In addition to conserving FC complex ligand residue interactions, synthetic evolution artificial intelligence conserved small molecule (2S)-2-(2-methoxyethyl) pyrrolidine ligand binding within the BS02 site, Fig. 6 (Bottom). Wherein, Cofactor and Coach predicted binding of the small molecule within the SYN-AI-3 BS02 site at a resolution of 1.7 Å. Our analysis revealed that the SYN-AI-3 BS02 ligand binding site comprised N42 → V42, S45 → A45 and V46 → A46 mutations. Further, analysis of ligand-residue interactions within the SYN-AI-3 BS02 site revealed that (2S)-2-(2-methoxyethyl) pyrrolidine interacts with residue V42 at a distance of 0.264 nm, A45 at 327 nm, A46 at 0.391 nm, F117 at 0.252 nm and residue K120 at a distance of 0.397 nm. Comparatively, (2S)-2-(2-methoxyethyl) binding within the parental bovine 14-3-3 docking protein BS02 site was characterized by interaction of residues N42 at 0.244 nm, S45 at 0.305 nm, V46 at 0.268 nm, F117 at 0.282 nm, and residue K120 at a distance of 0.366 nm. Notably, synthetic protein SYN-AI-1 displayed full conservation of the BS02 ligand binding site. Whereby, (2S)-2-(2-methoxyethyl) pyrrolidine interacted with residue N42 at a distance of 0.261 nm, S45 at 0.273 nm, V46 at 0.270 nm, F117 at 0.250 nm, and residue K120 at a distance of 0.385 nm.
Notably, synthetic evolution artificial intelligence successfully conserved protein-protein interactions as corroborated by Coach and Cofactor analysis of BS01 and BS02 ligand binding sites. Whereby, test probe I (TMLNLVSGRRR) occupied and was deeply buried within BS01 and BS02 ligand binding sites, Fig. 8 (Top Left). Test probe I ligand interaction was predicted at 2.74 Å with a C-score of 0.31. Whereby, the probe interacted with residues H38, K41, V42, A45, A46, R56, R60, F117, K120, R127, Y128, P165, I166, G169, L172, N173, V176, and E180 of the synthetic protein amphipathic grove Fig. 8 (Top right). Test probe II (VTYSG) binding within the BS01 site was predicted at a C-score of 0.82 and at a resolution of 2.3 Å, Fig. 8 (Bottom Left). Whereby, probe II interacted with residues K49, R56, R60, K120, R127, Y128, L172, V176 and E180 of the amphipathic grove, Fig. 8 (Bottom Right). Saliently, synthetic evolution artificial intelligence accomplished full conservation of BS01 ligand-binding residues within synthetic protein SYN-AI-3 with the exception of a K49 → A49 mutation as well as an additional G169 residue contact. Comparatively, synthetic protein SYN-AI-1 displayed full conservation of ligand-residue interactions with addition of the G169 residue contact. Whereby, SYN-AI-2 comprised K49 → A49 and R56 → A56 mutations in addition to the G169 contact.

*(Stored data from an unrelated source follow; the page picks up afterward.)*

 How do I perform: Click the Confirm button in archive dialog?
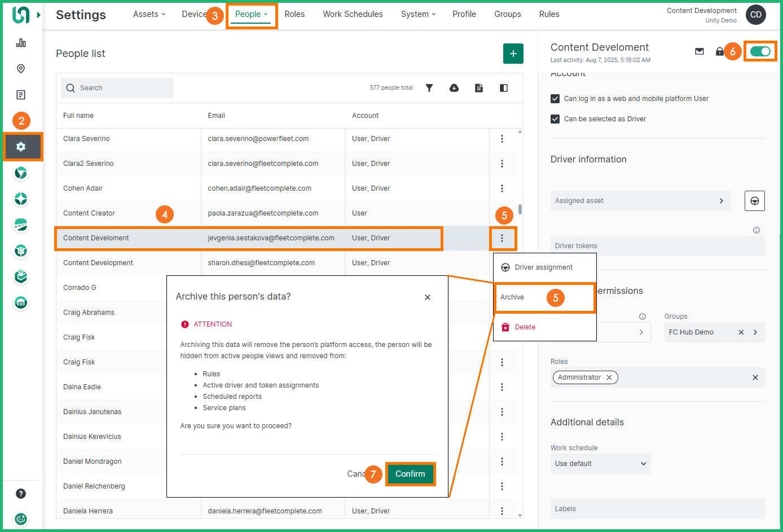point(410,474)
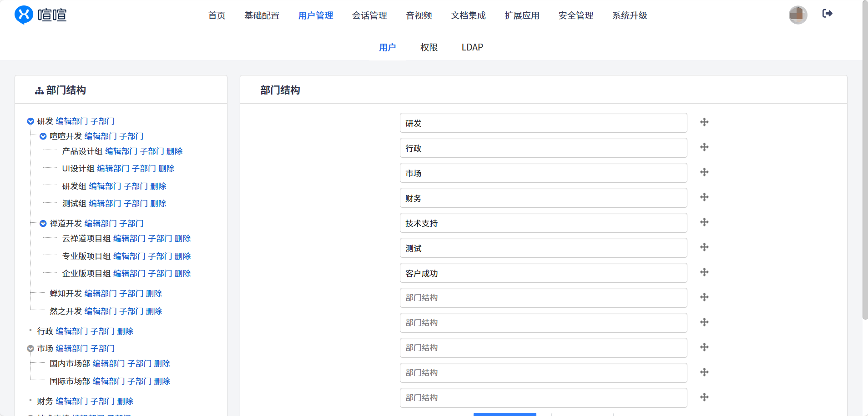868x416 pixels.
Task: Switch to the LDAP tab
Action: (472, 47)
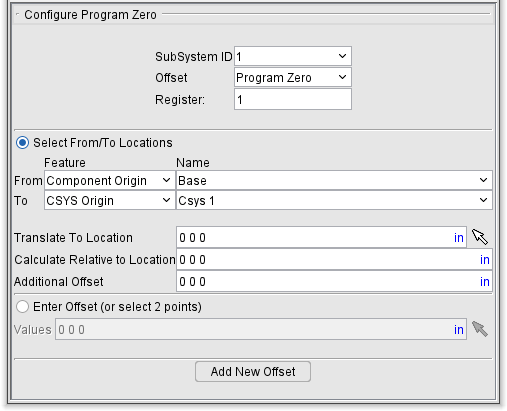Open the To Feature dropdown (CSYS Origin)
The height and width of the screenshot is (411, 507).
tap(110, 200)
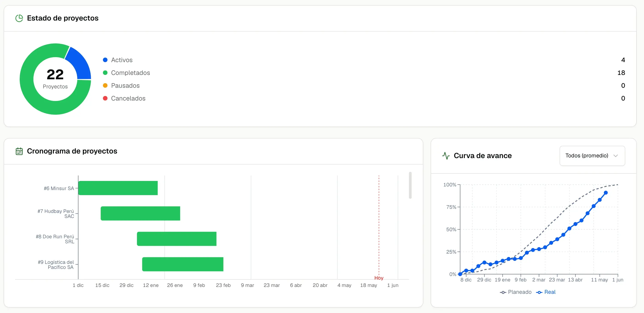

In order to demonstrate SYN-AI’s ability to conserve protein allosteric effects, we analyzed the parental and SYN-AI engineered 14-3-3 ζ docking proteins utilizing the elastic network model. Whereby, truncated parental and synthetic structures were predicted utilizing I-TASSER. ElNemo 68, 69 was utilized to perform normal mode analysis, Fig. 9. Normal mode analysis resulted in 107 modes of which five (7-11) were low frequency modes indicating a role in ligand binding and intra protein communication. Saliently, Cα strains within synthetic proteins were similar to those occurring within the parental docking protein as shown in Fig. 9 (A). Whereby, mode7 was characterized by a mean residue sample variance of σ2 = 2.62 × 10-4. Residue root mean square deviations of synthetic proteins also closely overlapped the parental 14-3-3 ζ docking protein, Fig. 9 (B). When comparing RMSD of parental 14-3-3 ζ docking protein to synthetic proteins there exists a miniscule variance of σ2 = 1.115 × 10−4 Å. Normal mode analysis also revealed that the frequency and collectivity of synthetic protein modes closely mirrored those of the parental 14-3-3 ζ docking protein, Fig. 9 (C, D). Frequency of synthetic modes were characterized by a variance of σ2 = 0.202 from the parental docking protein. Wherein, synthetic proteins were characterized by a variance in collectivity of σ2 = 9.593 × 10−3 from parental 14-3-3 ζ. The anisotropic network model ANM2.170 was utilized to analyze energy deformation and solvent accessibility. Synthetic protein energy deformation peak pattern and strength were analogous to that of the parental protein with a strong deformation peak ranging from residues 43-106 as well as residue 127-148, Fig. 10 (A, B, C, D). Notably, energy deformation peaks correlate well with the location of the 14-3-3 ζ amphipathic groove as well as ligand binding residues predicted by I-TASSER. Wherein, the strong peak at residue 127 suggests a significant role of the Van der Waal interaction with arginine in ligand binding, in both the parental and synthetic proteins. Synthetic protein solvent accessibility also overlapped with that of the parental protein with little variation per residue as illustrated in Fig. 10 (E).
3. Discussion
In the current study, we utilized SYN-AI to design a set of 14-3-3 docking proteins utilizing Bos taurus 14-3-3 ζ docking protein as a parental template. Notably, SYN-AI is not a rational design technology, but simulates evolution by evaluating evolution force associated with genomic building block formation and subsequently builds genes from scratch by randomly assembling the aforementioned. Our approach anticipates the evolution process by simulating DNA shuffling. Thusly, SYN-AI is advantageous in engineering functional genes as anticipatory evolution has been shown to generate functional proteins with high efficacy 74. Evolution force was solved by overlapping gene sequences occurring over an orthologue sequence space with that of the parental template. Thereby, SYN-AI is able to analyze evolutional character of DNA crossovers going back to “LUCA”. It is worth mentioning that our technology is limited by its dependence on the availability of PDB structural data. In the current study, crystal data was available for 228 of 245 Bos taurus 14-3-3 ζ residues. Further, these crystal data contained gaps wherein STRIDE structure based analysis was able to generate structural data for 213 of the 228 residues. Thusly, SYN-AI protein engineering was limited to the available empirical data, whereby we showed the potential of our technology for gene and signal pathway engineering by synthesizing a set of truncated 14-3-3 docking proteins of 214 residues.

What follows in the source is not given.